Cerita dari sahabat Anas bin Malik RA mengisahkan tentang tiga orang sahabat yang mengunjungi istri-istri Nabi Muhammad SAW untuk bertanya tentang ibadah Nabi Muhammad SAW. Setelah diberitahu betapa dahsyatnya ibadah Nabi Muhammad SAW, para sahabat merasa rendah diri dan berkata, “Ibadah kita tak ada apa-apanya dibanding Rasulullah SAW, bukankah beliau sudah diampuni dosa-dosanya yang telah lalu dan juga yang akan datang?”
Salah satu dari mereka kemudian mengatakan, “Aku akan melaksanakan shalat malam selama-lamanya.” Kemudian yang lain berkata, “Kalau aku, sungguh akan berpuasa Dahr (setahun penuh) dan aku tidak akan berbuka.” Sedangkan yang lain lagi berkata, “Aku akan menjauhi perempuan dan tidak akan menikah selama-lamanya.”
Tak lama setelah itu, Rasulullah SAW dantang dan mendengar perkataan mereka, kemudian Nabi SAW bersabda:
أَنْتُمْ الَّذِينَ قُلْتُمْ كَذَا وَكَذَا، أَمَا وَاللَّهِ إِنِّي لَأَخْشَاكُمْ لِلّهِ وَأَتْقَاكُمْ لَهُ لَكِنِّي أَصُومُ وَأُفْطِرُ وَأُصَلِّي وَأَرْقُدُ وَأَتَزَوَّجُ النِّسَاءَ فَمَنْ رَغِبَ عَنْ سُنَّتِي فَلَيْسَ مِنِّي
Kalian berkata (akan) begini dan begitu. Adapun aku, demi Allah, adalah orang yang paling takut kepada Allah di antara kalian, dan juga yang paling bertakwa. Namun aku berpuasa dan juga berbuka, aku salat dan juga tidur, aku pun menikahi perempuan. Siapa saja yang membenci sunnahku, maka ia bukanlah dari golonganku. (HR Bukhari, Muslim, dan Nasa’i).

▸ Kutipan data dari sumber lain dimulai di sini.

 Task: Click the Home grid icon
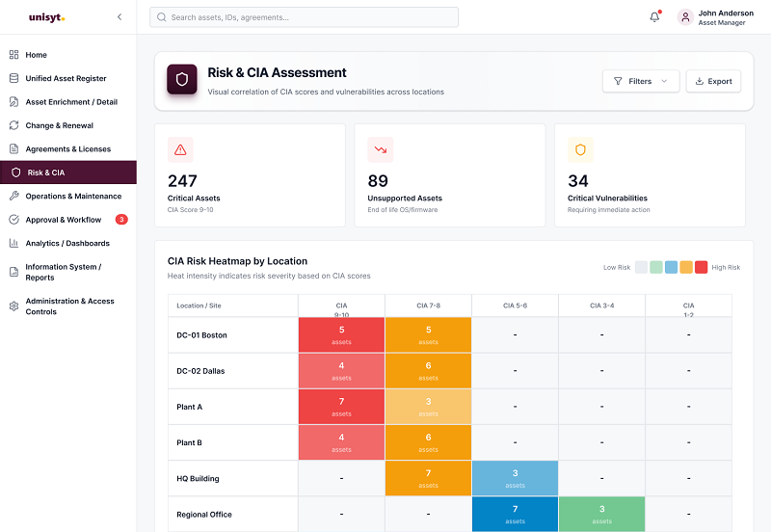point(13,55)
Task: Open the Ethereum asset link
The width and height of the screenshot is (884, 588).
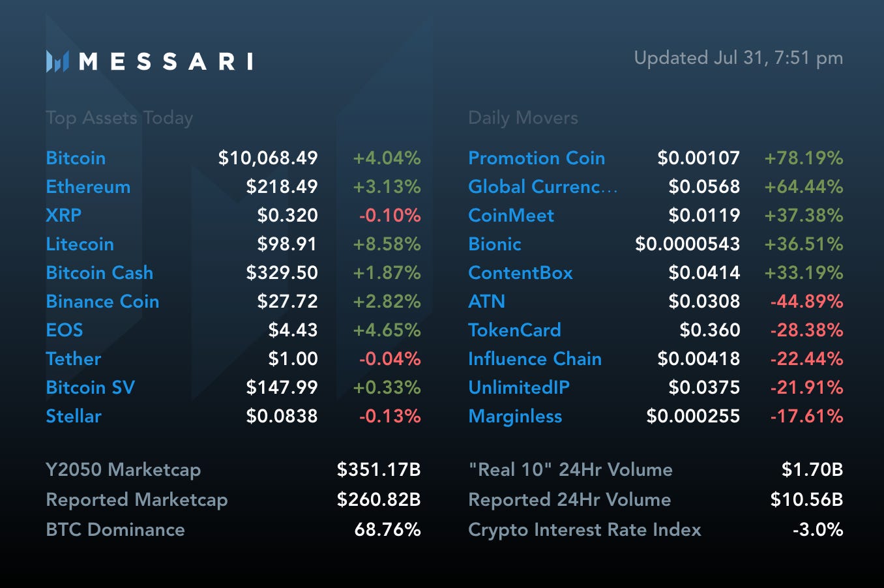Action: click(x=88, y=187)
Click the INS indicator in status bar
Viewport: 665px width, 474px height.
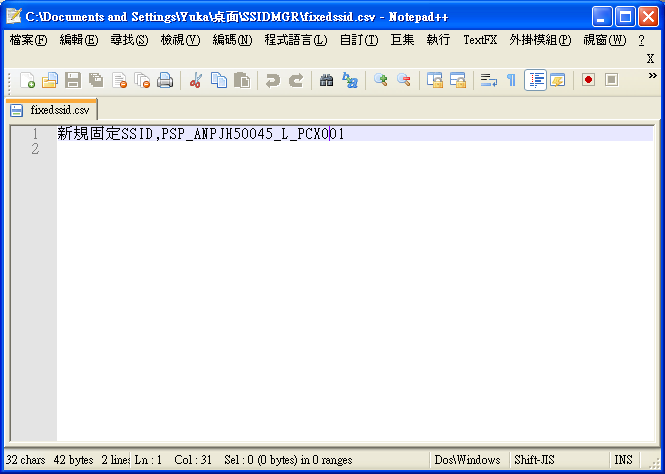(x=623, y=460)
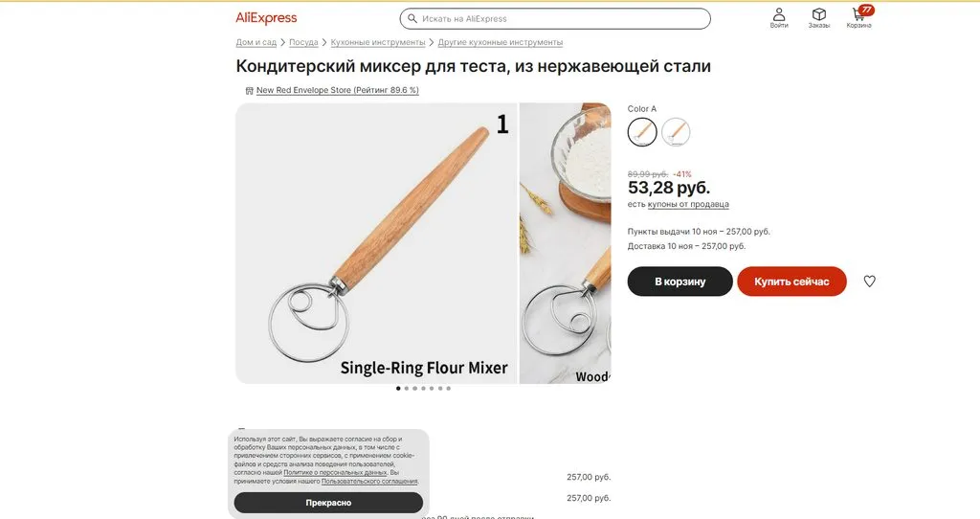Image resolution: width=980 pixels, height=519 pixels.
Task: Go to Посуда breadcrumb
Action: tap(303, 42)
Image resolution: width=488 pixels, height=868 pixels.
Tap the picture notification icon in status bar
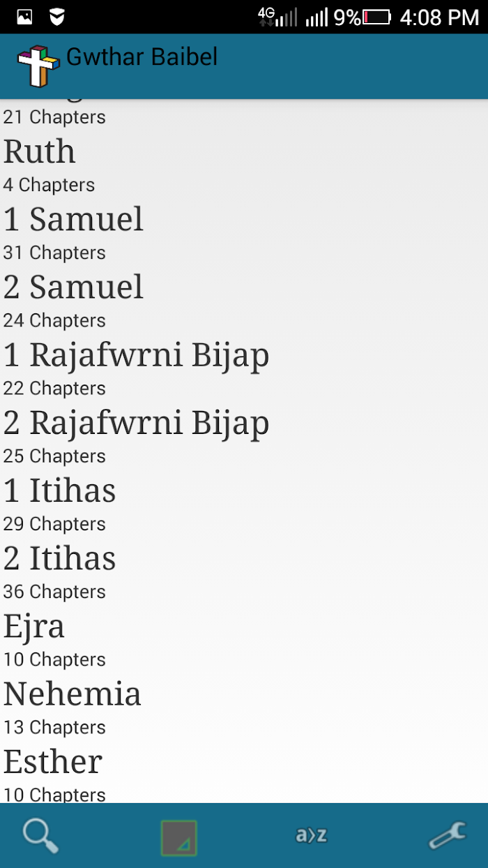pos(24,17)
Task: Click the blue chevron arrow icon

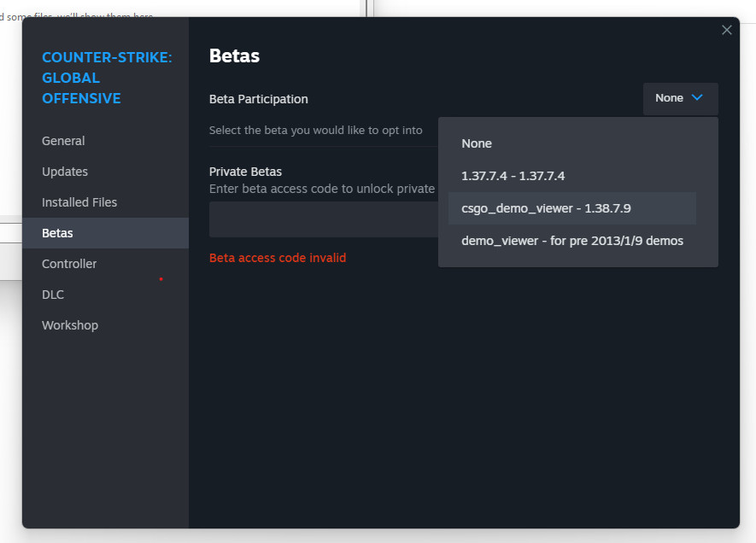Action: click(x=697, y=98)
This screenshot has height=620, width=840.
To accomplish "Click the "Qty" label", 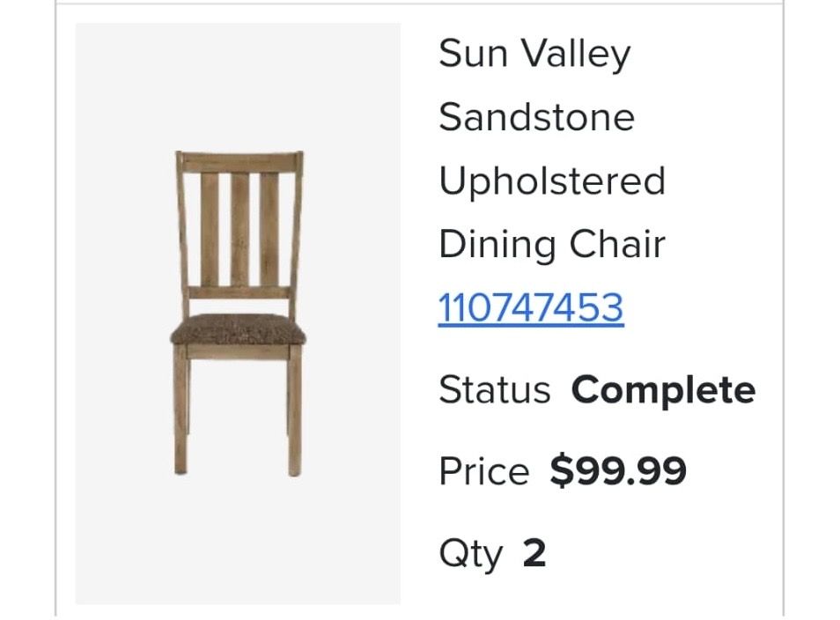I will tap(470, 554).
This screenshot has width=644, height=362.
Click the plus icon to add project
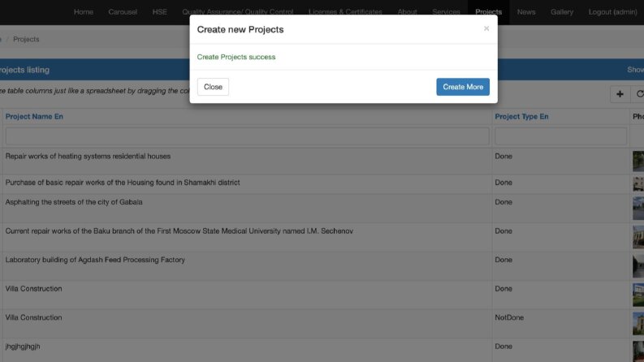[620, 94]
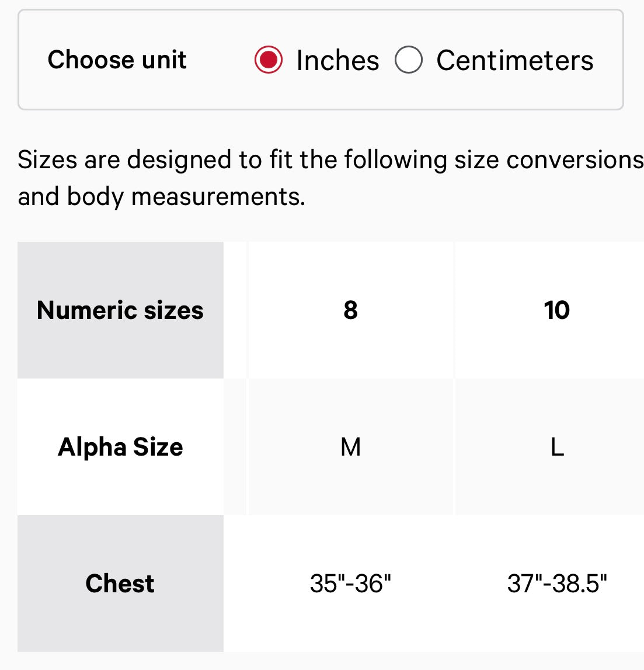The width and height of the screenshot is (644, 670).
Task: Click the narrow gap column beside Numeric sizes
Action: point(235,310)
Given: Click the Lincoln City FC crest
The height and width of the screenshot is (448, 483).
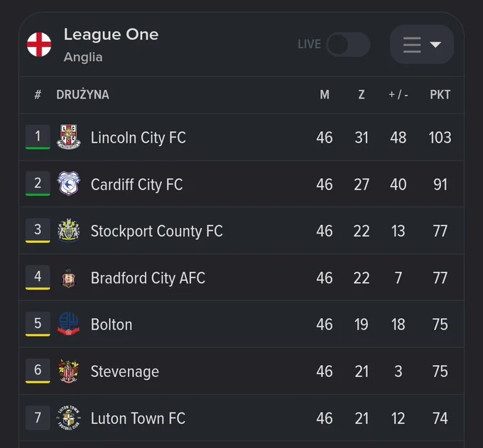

Meskipun para sahabat tersebut berniat baik dalam mengejar keutamaan dan kesempurnaan dalam ibadah, namun Nabi Muhammad SAW meluruskan niat mereka dengan mengatakan bahwa ia sendiri melaksanakan ibadah dan menikah pula. Oleh karena itu, menikah dalam Islam adalah sunnah Nabi Muhammad SAW dan diharapkan bagi umatnya untuk melakukannya. Menikah dapat memperbaiki diri dan menenangkan hati sehingga dapat lebih fokus dalam ibadah. Bagi yang tidak mampu menikah, diharapkan untuk tetap menjaga diri dan menjauhi perbuatan yang dapat membahayakan diri dan orang lain.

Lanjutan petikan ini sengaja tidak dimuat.